Stored data entries:

____________________

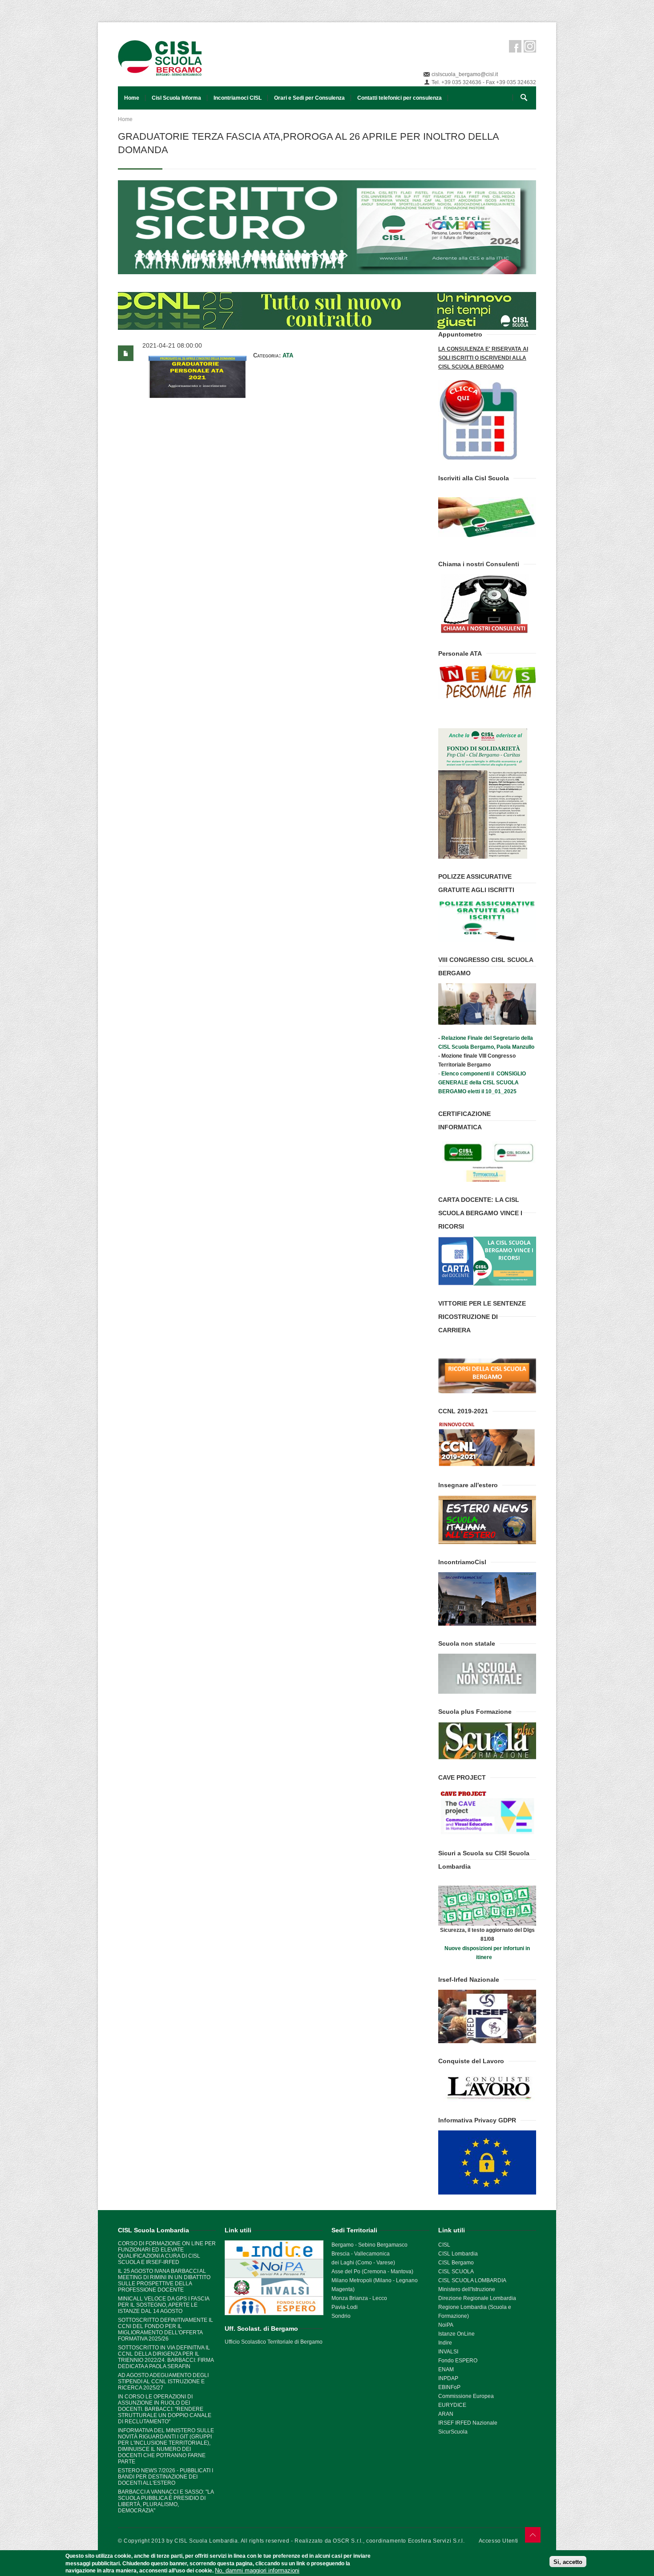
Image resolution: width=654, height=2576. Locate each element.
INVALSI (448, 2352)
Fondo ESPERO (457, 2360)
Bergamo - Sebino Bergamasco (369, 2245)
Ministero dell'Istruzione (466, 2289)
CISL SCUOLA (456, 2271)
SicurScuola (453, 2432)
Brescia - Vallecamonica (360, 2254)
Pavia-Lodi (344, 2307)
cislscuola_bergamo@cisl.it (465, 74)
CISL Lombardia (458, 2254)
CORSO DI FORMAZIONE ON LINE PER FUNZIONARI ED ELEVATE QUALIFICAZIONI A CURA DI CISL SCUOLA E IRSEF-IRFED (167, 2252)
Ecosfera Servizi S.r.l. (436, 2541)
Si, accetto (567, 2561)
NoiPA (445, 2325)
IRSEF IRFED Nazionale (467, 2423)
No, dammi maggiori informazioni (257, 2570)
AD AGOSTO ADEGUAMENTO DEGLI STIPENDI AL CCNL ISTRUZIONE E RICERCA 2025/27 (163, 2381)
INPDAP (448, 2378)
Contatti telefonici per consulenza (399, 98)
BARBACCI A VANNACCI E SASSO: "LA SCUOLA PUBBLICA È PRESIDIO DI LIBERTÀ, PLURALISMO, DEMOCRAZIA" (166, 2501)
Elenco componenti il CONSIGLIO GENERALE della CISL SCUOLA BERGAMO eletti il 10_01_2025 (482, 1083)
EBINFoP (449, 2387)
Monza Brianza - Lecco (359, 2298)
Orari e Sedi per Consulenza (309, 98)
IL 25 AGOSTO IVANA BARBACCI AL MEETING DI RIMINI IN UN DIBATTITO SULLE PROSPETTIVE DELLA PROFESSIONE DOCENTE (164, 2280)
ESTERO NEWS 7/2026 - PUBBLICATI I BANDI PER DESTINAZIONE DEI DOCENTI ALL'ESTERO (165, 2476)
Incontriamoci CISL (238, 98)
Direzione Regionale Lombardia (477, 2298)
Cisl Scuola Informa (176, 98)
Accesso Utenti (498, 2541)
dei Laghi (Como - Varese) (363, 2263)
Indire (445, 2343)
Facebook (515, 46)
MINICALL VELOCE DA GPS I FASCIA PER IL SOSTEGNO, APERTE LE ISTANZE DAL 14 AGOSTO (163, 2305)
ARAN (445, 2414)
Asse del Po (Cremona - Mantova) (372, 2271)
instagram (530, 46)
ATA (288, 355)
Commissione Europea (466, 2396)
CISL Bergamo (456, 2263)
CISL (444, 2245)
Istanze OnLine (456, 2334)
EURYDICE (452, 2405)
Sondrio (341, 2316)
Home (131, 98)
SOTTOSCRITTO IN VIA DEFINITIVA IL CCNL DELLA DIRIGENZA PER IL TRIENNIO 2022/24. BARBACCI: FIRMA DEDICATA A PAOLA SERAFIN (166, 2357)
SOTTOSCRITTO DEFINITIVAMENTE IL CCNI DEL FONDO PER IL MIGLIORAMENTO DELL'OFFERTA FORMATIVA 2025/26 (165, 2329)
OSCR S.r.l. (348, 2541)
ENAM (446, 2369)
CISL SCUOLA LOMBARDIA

____________________

In the records above, the line with "Brescia - Vallecamonica (360, 2254)" marks the start and the line with "IRSEF IRFED Nazionale (467, 2423)" marks the end; copy that stretch exactly, both lines included, and nothing else.

Brescia - Vallecamonica (360, 2254)
Pavia-Lodi (344, 2307)
cislscuola_bergamo@cisl.it (465, 74)
CISL Lombardia (458, 2254)
CORSO DI FORMAZIONE ON LINE PER FUNZIONARI ED ELEVATE QUALIFICAZIONI A CURA DI CISL SCUOLA E IRSEF-IRFED (167, 2252)
Ecosfera Servizi S.r.l. (436, 2541)
Si, accetto (567, 2561)
NoiPA (445, 2325)
IRSEF IRFED Nazionale (467, 2423)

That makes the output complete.